Caso Paraisópolis: decisão de Dória de afastar PMs é fruto de populismo barato e de interesses eleitorais

No Brasil, a política consiste na arte de muitos hipócritas se equilibrarem nos respectivos cargos. Nesse cenário desolador, o de São Paulo, João Agripino da Costa Dória Júnior (PSDB), não foge à regra. Oportunista conhecido, mas acostumado aos devaneios que embalam a intolerância direitista, Dória recuou em relação ao episódio de Paraisópolis não ter mudado de ideia em relação à atuação da Polícia Militar, mas porque seu projeto político, que engloba uma candidatura à Presidência da República em 2022, exige essa farsa.

Pressionado por moradores da segunda maior favela da capital paulista, o governador decidiu afastar das ruas, até o fim das investigações, os 31 policiais militares envolvidos no caso que resultou na morte de nove jovens. É bom salientar que Doria não mencionou de forma clara, em qualquer momento, a possibilidade de a PM rever o “modus operandi”.

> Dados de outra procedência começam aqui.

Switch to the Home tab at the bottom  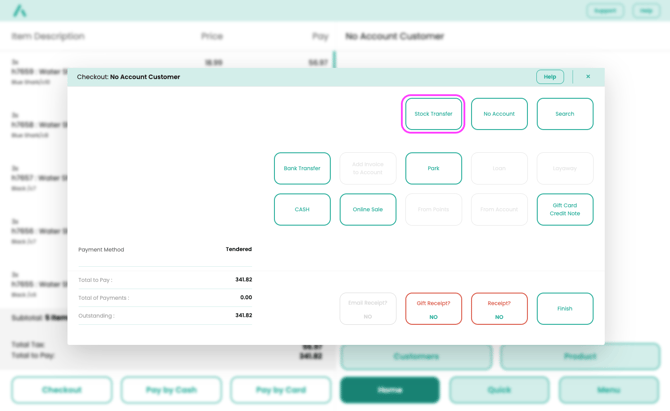tap(389, 390)
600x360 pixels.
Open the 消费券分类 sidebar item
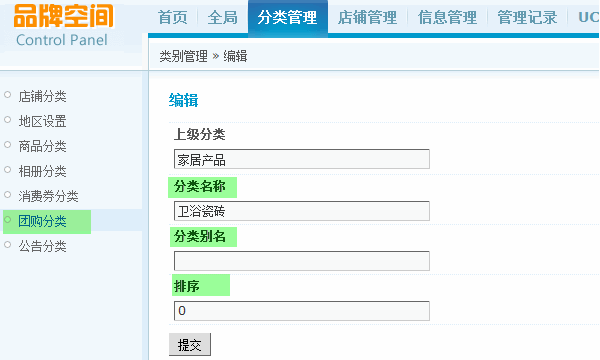point(48,196)
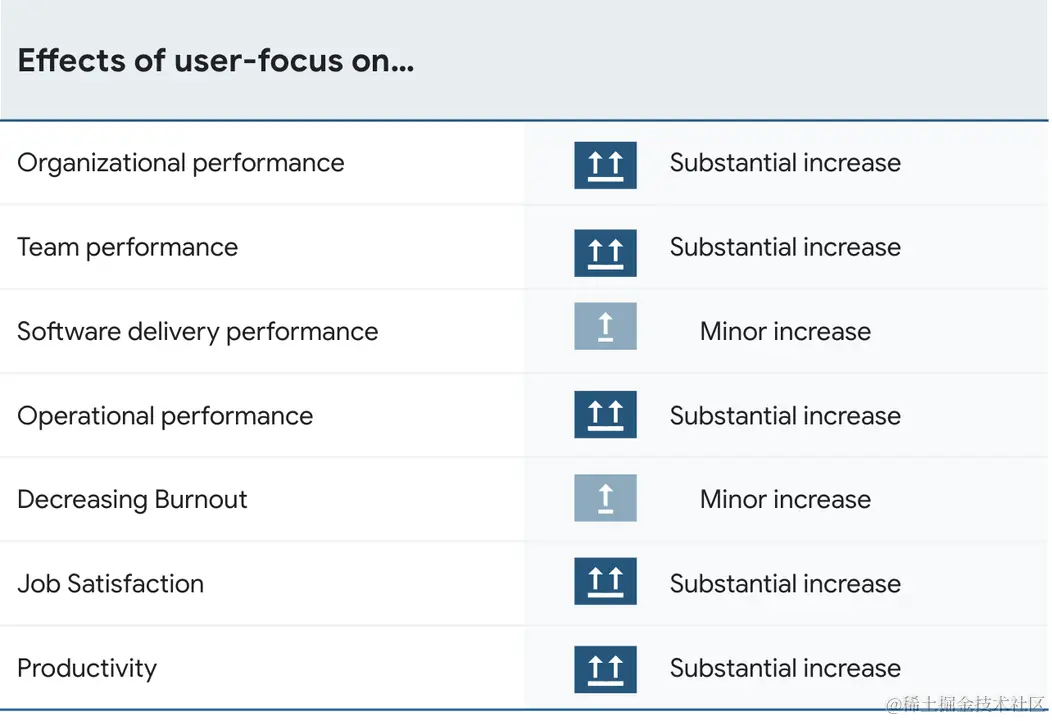The image size is (1052, 721).
Task: Click single-arrow icon for Software delivery performance
Action: (x=605, y=326)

Ciente de que o discurso do presidente da República, Jair Bolsonaro, não agrada as camadas mais pobres da população, sempre marginalizada pelo Estado brasileiro, como um todo, o governador de São Paulo resolveu pegar carona no populismo barato. Contudo, que ninguém espere mudanças drásticas na política de segurança pública, pois Dória conquistou o direito de se instalar no Palácio dos Bandeirantes na esteira do radicalismo discursivo.

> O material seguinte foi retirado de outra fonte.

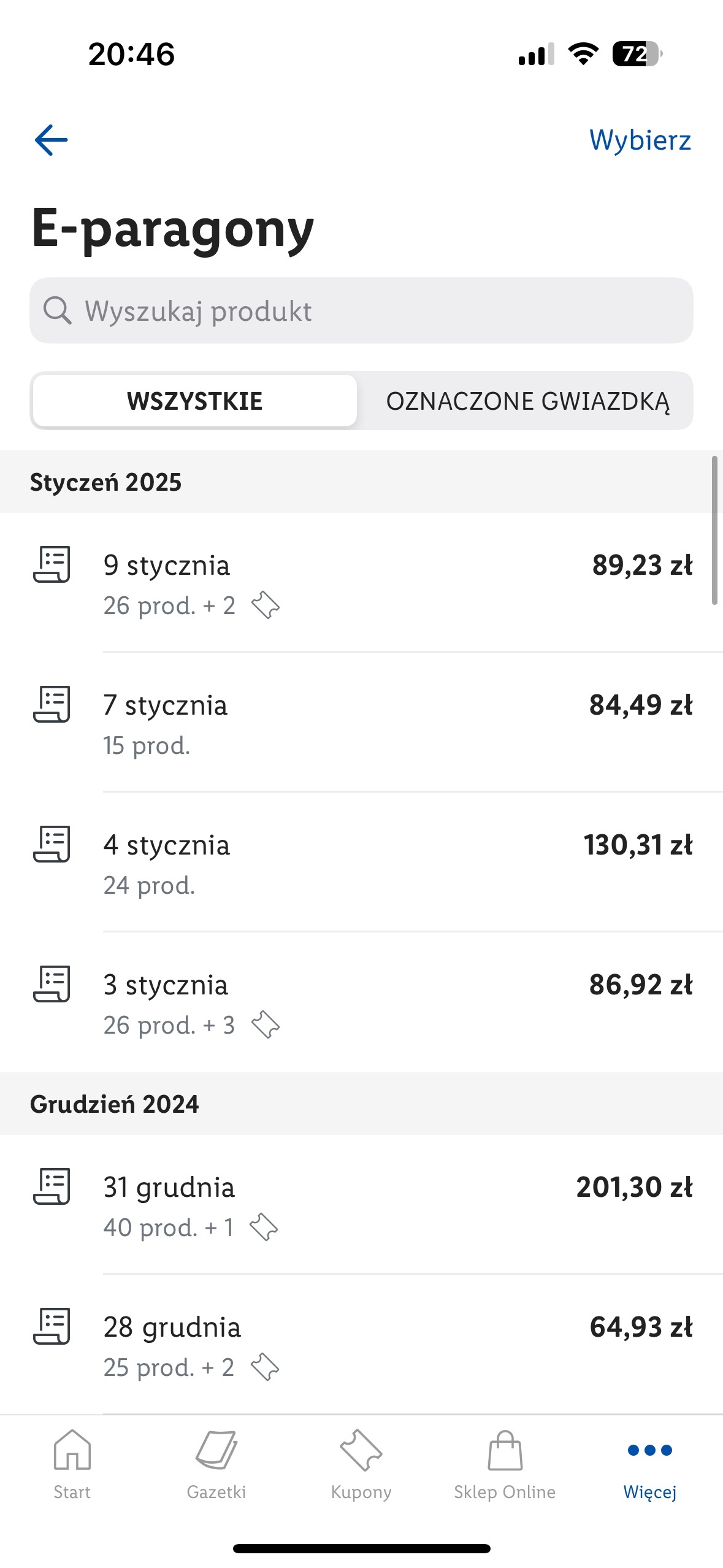Open the Kupony coupon icon
The width and height of the screenshot is (723, 1568).
pos(361,1451)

Em 11 de janeiro, em clara tentativa de se aproximar do jeito estúpido de ser do presidente da República, João Dória disse, durante evento, que “em São Paulo, a partir de agora, imobilização do bandido que estiver armado, se ele assim reagir, ele não vai para a delegacia, nem para a prisão. Ele vai para o cemitério”.

Uma declaração absurda como a do governador serve de senha para policiais agirem de costas para a lei, ignorando a obrigação constitucional de garantir segurança à população. Esse palavrório insano leva a elite bastarda ao delírio, pois esse setor da sociedade não tem disposição para enxergar a disparidade social existente no País.

O discurso de Dória foi um repeteco do que disse Jair Bolsonaro durante a corrida ao Palácio do Planalto. Em fevereiro de 2018, o então candidato disse, a uma plateia de mil executivos do mercado financeiro, que a solução para os conflitos na Rocinha era metralhar a maior favela carioca, como se isso fosse proposta de alguém com doses rasas de responsabilidade. Na ocasião, Jair Bolsonaro foi aplaudido pelos presentes ao evento organizado pelo banco BTG Pactual.


“Faz de conta” oficial

Quando o episódio de Paraisópolis ganhou o noticiário e causou perplexidade em vários países por conta da flagrante violação dos direitos humanos, Dória afirmou que a participação do Ministério Público paulista na apuração dos fatos era uma garantia de transparência no curso das investigações.

Faz-se necessário ressaltar que pelo fato de o chefe do MP é indicado pelo governador do Estado, suspeitas no âmbito da apuração são naturais, o que não significa que os promotores sejam venais. Contudo, não se pode esquecer a decisão do mesmo MP de arquivar as investigações sobre o escândalo de corrupção no escopo da Parceria Público-Privada da iluminação pública na cidade de São Paulo, à época em que Dória ainda era prefeito da maior cidade brasileira.

No final de 2018, logo após a eleição de João Dória Júnior ao governo paulista, o MP arquivou o inquérito sob a alegação de falta de provas. Por ocasião da denúncia, um dos promotores do caso, ao tomar depoimento da denunciante, mostrou-se indignado diante da contundência das provas, sendo que em muitas dos áudios os envolvidos no esquema de corrupção se auto-incriminaram.

Além disso, uma das provas mostra de maneira clara que a então primeira-dama da cidade de São Paulo, Beatriz Betanin Dória, conhecida como Bia Dória, determinou a modernização da iluminação do palco do santuário comandado pelo padre Marcelo Rossi, ação que usou recursos públicos. Bia Dória foi chamada ao Ministério Público, mas disse que desconhecia o assunto, apesar de um assessor do religioso ter afirmado em depoimento que a reforma na iluminação do palco só foi possível por causa da ordem dada pela esposa do atual governador. Mesmo assim, os promotores fecharam os olhos e os ouvidos.

Resumindo, que ninguém espere que o inquérito sobre a tragédia de Paraisópolis tenha um desfecho favorável à população local, pois há nos bastidores muitos interesses em jogo, além da exacerbada vaidade dos protagonistas.